Prompt 1:
Decide whether each statement below agrees with the post about a father's property sale. For each one, answer yes or no and quote the words of the post that decide it.
(a) The writer plans to actually pay money in the transaction.
(b) According to the title, the writer's father is married to the writer's mother.
(c) The writer calls the second wife the valid wife.
Prompt 2: Carry the post about a father's property sale forward, starting right after its last sentence.

That would be no problem since what we plan to do is not fictitious, but a transaction where I will really pay money.

But a concern of mine is... can the first family use this excuse? Since the first wife is the valid wife, my father and her have absolute community right? So did my father have, in the first place, the authority to sell the property to me? or to anyone else for that matter? Since his first wife would not affix HER marital consent to the transaction?

That would of course be very weird, since in the title it says my father is married to MY mother. Does a sale of property where my mother and my father sign stand valid when later the first wife says my father couldn't sell it in the first place because HIS share is also HER share and she did not consent to the sale?

Listing:
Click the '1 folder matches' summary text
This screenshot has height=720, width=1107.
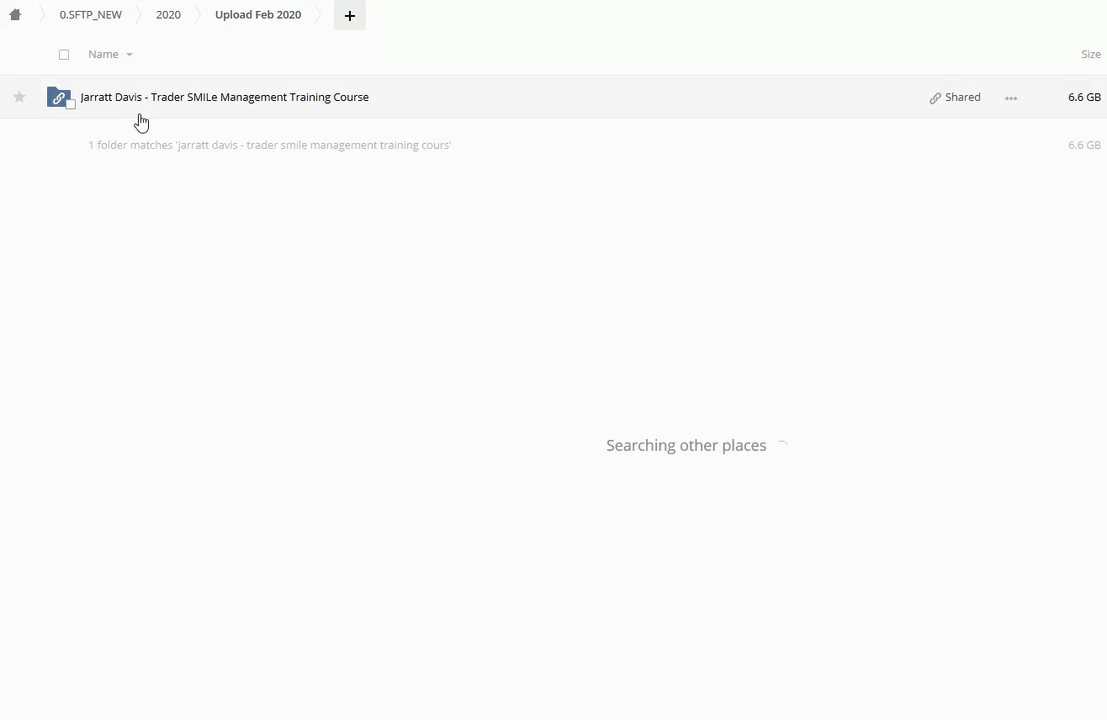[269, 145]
* * *
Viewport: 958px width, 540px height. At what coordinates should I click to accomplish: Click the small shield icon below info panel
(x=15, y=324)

Task result 1:
(a) Yes: "a transaction where I will really pay money."
(b) Yes: "in the title it says my father is married to MY mother."
(c) No: "the first wife is the valid wife."

Task result 2:
But how on earth can you have one man, with two marital consents by two women claiming to be his wives? Does the law provide that properties sold by bigamous marriages stand valid in terms of authority to sell? After all, the property did not disappear it just turned into X number of millions which my father and mother will have in their bank accounts. Those X number of millions would now be the new property his first family will chase and not the property which was sold?

This is the gray area I could not find anywhere on the civil code, and as of now no attorney I have asked had been able to tell me. Hopefully you can enlighten me on this.




attyLLL


moderator

there is nothing you can do to stop them from filing a case, if they really wanted to, but if you will really pay for the property then you have a meritorious defense, not to mention many years of litigation to keep using the property.